The veteran MP captured the imagination of the British left, winning more than 59 per cent of the vote. Challenger parties from Podemos and Syriza to Sinn Fein have rushed to celebrate the new momentum injected into their anti-austerity brand of politics (Ireland, Spain and Greece all have elections that are approaching – the latter taking place this weekend).
Meanwhile, centre-left parties in power in France, Germany, the Netherlands and beyond worry that their left wings will be emboldened by the radical left shift that has been possible even in pragmatic, market-friendly Britain. It is ironic that while France is experiencing a ‘Blairite’ moment with the tough reforms of its prime minister, Manuel Valls, UK Labour is winding back the clock to radical socialism. It is perhaps telling, however, that in Greece and Spain – the first to witness an apparent far-left renaissance – it seems the stars of Syriza and Podemos may have already begun to fade.
Corbyn has exposed the depth of the failure of Labour’s moderate wing to update their politics in line with the huge spike in inequalities across society as well as to put forward a defence – and new vision – of the market economy as the best means to achieve social justice and economic efficiency. He has also uncovered the huge levels of support for doing politics differently, as championed in Policy Network's The Populist Signal: Why Politics and Democracy Needs to Change. But, as our new pamphlet and polling report Can Labour Win? shows, Labour is in danger of meandering deep in to electoral wilderness – a view supported by this edition’s lead comment piece from UK contributor Hopi Sen.

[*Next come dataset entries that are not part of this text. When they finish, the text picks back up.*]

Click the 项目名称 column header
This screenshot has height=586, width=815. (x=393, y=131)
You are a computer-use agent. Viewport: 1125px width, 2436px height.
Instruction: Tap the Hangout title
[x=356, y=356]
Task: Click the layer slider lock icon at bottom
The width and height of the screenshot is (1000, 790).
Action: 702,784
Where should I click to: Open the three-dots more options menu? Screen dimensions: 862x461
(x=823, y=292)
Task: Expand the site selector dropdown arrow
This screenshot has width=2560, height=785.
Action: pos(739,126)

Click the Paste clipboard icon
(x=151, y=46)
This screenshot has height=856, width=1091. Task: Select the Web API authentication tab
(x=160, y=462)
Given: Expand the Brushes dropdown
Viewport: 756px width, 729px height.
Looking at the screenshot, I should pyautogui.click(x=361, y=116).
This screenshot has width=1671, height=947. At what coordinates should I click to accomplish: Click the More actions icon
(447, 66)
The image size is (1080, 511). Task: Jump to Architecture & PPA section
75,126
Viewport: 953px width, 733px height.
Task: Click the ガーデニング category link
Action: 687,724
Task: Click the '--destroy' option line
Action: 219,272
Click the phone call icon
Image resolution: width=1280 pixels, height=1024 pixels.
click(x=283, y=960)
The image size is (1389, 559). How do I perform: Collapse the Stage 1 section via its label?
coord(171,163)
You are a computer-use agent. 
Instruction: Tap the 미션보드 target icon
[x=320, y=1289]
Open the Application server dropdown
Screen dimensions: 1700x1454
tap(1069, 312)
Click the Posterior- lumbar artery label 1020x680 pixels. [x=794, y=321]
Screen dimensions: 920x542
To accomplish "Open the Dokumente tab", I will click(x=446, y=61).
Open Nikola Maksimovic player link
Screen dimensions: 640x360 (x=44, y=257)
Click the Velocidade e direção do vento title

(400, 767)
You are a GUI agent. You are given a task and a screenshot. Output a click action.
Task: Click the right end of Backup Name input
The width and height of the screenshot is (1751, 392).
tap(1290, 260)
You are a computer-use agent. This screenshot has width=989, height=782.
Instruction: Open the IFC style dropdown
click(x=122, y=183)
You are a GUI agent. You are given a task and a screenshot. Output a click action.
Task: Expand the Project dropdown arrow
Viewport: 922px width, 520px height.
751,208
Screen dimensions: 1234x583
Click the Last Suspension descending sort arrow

In the bigger picture Corbyn is but another symbol of the struggle to deal with and make sense of the great transformations that are convulsing through open societies in Europe. Migration, technological change, global competition, low growth, inequality, terrorism, an ageing population and climate change. The migrant crisis is changing Europe as we know it and as our observers from Sweden and Germany conclude, welcoming refugees requires social democratic answers more than ever. The danger is that if ill-managed, reactionary political forces and the ugly sides of nationalism will prosper at the expense of the extraordinary achievements of the European project (see Hungary).
Labour and other centre-left parties must situate themselves in the vanguard of some of these great transformations, providing security and a bridge to the future in our 'high risk, high opportunity societies' – not fighting the battles of years gone by.